You would prefer moving the sensor? So we can have overheating problems like the Sonys?


----------



## ecka (Feb 6, 2012)

If this is real and "cheap" then I would definitely buy one. IS prime - great for video


----------



## Fish_shooter (Feb 6, 2012)

Looks like no weather sealing, very disappointing :-[
In an area where annual rainfall is measured in meters this is more important than IS.


----------



## KyleSTL (Feb 6, 2012)

Comparing the picture of the new lens to the existing 24mm f/2.8 shows that both use a 58mm filter and the front elements are the same size ~43mm. I would assume, then, that the new lens would have the same aperture as the old lens.

For comparison, the 24mm f/1.4L II USM has a 77mm filter thread and a front element with a diameter ~50mm.


----------



## mkln (Feb 6, 2012)

dilbert said:


> Comparing the image of the 24/2.8 IS USM with that of the 28/2.8 IS USM, the only difference between the pictures appears to be the "4" and "8". I find that very hard to believe in reality - the lenses would seemingly need to be more different, if only that it would be next to impossible to take photographs of two products that were the same in every way (reflections, etc) except for two numbers.
> 
> Has anyone loaded both of these into photoshop and done some pixel peeping?
> 
> I suspect that one of these two is real and the other is not.

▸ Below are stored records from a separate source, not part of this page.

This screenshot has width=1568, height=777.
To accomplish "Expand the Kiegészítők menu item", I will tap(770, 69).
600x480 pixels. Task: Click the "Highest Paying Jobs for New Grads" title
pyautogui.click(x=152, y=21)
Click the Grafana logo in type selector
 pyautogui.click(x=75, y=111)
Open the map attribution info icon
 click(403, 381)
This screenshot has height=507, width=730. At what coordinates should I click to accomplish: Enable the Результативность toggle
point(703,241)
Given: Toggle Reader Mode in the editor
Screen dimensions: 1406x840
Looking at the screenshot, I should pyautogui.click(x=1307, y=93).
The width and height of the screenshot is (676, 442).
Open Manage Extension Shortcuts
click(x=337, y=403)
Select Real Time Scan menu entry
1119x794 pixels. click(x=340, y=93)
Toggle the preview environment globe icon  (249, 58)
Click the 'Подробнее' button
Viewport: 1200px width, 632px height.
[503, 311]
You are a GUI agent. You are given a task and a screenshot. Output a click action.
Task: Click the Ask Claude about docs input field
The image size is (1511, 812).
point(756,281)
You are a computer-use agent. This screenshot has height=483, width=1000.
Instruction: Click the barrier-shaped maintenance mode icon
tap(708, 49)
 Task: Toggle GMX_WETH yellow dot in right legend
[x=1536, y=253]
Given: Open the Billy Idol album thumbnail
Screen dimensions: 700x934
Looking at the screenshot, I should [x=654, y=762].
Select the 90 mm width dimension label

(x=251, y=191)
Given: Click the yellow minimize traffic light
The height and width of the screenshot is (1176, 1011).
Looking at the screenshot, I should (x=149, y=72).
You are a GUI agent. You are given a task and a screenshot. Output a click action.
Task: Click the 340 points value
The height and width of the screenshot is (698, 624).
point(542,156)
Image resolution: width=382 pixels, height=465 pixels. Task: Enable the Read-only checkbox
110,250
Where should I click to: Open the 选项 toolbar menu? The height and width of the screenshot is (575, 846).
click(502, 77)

nope the 24 is longer and has a larger focus ring and different focus scale.
as is to be expected.


----------



## 4jphotography (Feb 6, 2012)

Are we sure this is an EF lens? Aren't the ones with the silver taping EF-S? Would make sense for IS then, if it's a marketing tactic aimed at folks with entry level / prosumer bodies.


----------



## JR (Feb 6, 2012)

This lens (and the 28mm rumored with it) would be usefull for video shooting...


----------



## Michael7 (Feb 6, 2012)

Very interested in this lens.


----------



## EYEONE (Feb 6, 2012)

4jphotography said:


> Are we sure this is an EF lens? Aren't the ones with the silver taping EF-S? Would make sense for IS then, if it's a marketing tactic aimed at folks with entry level / prosumer bodies.



The mount marking on this lens is for EF (red). The mount marking for EF-S lenses is white.


----------



## Woody (Feb 6, 2012)

The release of the 24 and 28 f/2.8 IS USM lenses provide us an insight into what Canon is planning: compact FF. I will not be surprised if Canon releases mirrorless or Rebel-like FF some time this year.


----------



## KyleSTL (Feb 6, 2012)

Woody said:


> ... I will not be surprised if Canon releases mirrorless or Rebel-like FF  some time this year.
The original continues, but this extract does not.